• [CHECK YOUR UNDERSTANDING]:
(a) In the summary of the paper on noise-robust generative error correction, what dataset do the authors introduce?
(b) Extend the summary of the paper on noise-robust generative error correction with a further passage that picks up after its final sentence.

• [DOCUMENT SEGMENT]:
Introduction
LLMs have successfully demonstrated significant capabilities across numerous natural language processing tasks. This advancement has spurred research into leveraging LLMs for Automatic Speech Recognition (ASR), particularly in recognition error correction using Generative Error Correction (GER). While GER has shown promise in improving recognition results by finetuning LLMs on transcribed N-best hypotheses from ASR decoding, performance in noisy environments—a common real-world challenge—has not received sufficient focus. Against this backdrop, the authors of this paper address the deficit by extending the GER benchmark to noisy conditions, introducing the novel Robust HyPoradise (RobustHP) dataset.
Methodology
The authors contend with the challenge of noise-robust GER through extracting a noise embedding in language space from N-best hypotheses. Their insight is predicated upon the hypothesis that more adverse noise conditions yield greater diversity within the N-best hypotheses, which can then be represented as a noise embedding for the denoising process. The paper proposes a Knowledge Distillation (KD) strategy leveraging Mutual Information Estimation (MIE) to distill real noise information from audio embeddings into the language-space noise embedding, enhancing its representational capacity.
Experimental Results
Applying recent LLMs, including LLaMA-2, LLaMA, and Falcon, the proposed approach termed RobustGER is demonstrated to achieve significant performance improvements. Specifically, it garners up to a 53.9% reduction in Word Error Rate (WER) on the RobustHP test sets. Furthermore, ablation studies explore the relative contributions of utterance-level versus token-level information contained within the noise embedding, corroborating the essential role of the latter in denoising efficacy for GER.

• [RECORDS]:
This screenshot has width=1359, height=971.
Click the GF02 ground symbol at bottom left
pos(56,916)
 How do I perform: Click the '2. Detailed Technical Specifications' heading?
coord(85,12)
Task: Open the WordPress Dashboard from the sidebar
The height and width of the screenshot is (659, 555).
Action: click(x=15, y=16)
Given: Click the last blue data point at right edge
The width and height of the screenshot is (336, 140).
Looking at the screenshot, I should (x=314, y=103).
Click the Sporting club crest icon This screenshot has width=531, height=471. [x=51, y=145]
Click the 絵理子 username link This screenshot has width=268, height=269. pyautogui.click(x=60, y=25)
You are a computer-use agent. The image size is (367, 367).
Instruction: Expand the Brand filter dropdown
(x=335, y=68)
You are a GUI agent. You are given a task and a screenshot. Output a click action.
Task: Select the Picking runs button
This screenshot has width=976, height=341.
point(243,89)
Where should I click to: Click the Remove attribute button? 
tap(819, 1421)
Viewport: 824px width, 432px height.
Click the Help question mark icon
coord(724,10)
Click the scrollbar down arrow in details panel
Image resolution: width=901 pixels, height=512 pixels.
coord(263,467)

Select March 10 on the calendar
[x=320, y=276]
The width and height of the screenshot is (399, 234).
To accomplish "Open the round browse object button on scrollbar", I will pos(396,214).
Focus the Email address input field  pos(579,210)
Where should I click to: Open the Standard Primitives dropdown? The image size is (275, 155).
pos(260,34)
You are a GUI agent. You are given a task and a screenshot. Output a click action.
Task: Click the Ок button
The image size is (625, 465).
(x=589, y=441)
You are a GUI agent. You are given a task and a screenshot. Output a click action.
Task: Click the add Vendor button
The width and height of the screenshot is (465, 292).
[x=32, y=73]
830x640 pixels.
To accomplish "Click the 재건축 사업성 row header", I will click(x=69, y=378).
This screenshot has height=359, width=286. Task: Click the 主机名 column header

• [RESPONSES TO THE TASKS]:
(a) The Robust HyPoradise (RobustHP) dataset.

(b)
Analysis
A closer examination unveils that while the abstracted language embedding can represent certain noise types adequately, others remain entangled with clean speech representations. The KD technique enhances noise distinguishability, leading to improved noise-representativeness and WER outcomes. Moreover, data efficiency is established through sustained GER performance despite substantial reductions in the training data volume, highlighting the robustness and generalizability of RobustGER. Lastly, cases illustrating the GER capabilities underscore its proficiency in rectifying transcription errors that carry significant semantic implications.
Conclusion
This paper significantly augments the utility of GER for ASR under noisy conditions by implementing a refined, noise-aware correction method. By deploying a language-space noise embedding and finetuning it via KD from audio embeddings, the proposed method not only represents audio noise more effectively but also instructs LLMs efficiently, advancing the state of GER in noisy environments without a heavy training data dependency. This milestone likely paves the way for advanced, practical ASR systems robust against real-world acoustic disturbances. The open-sourced work invites further enhancements and adaptations within the speech processing community.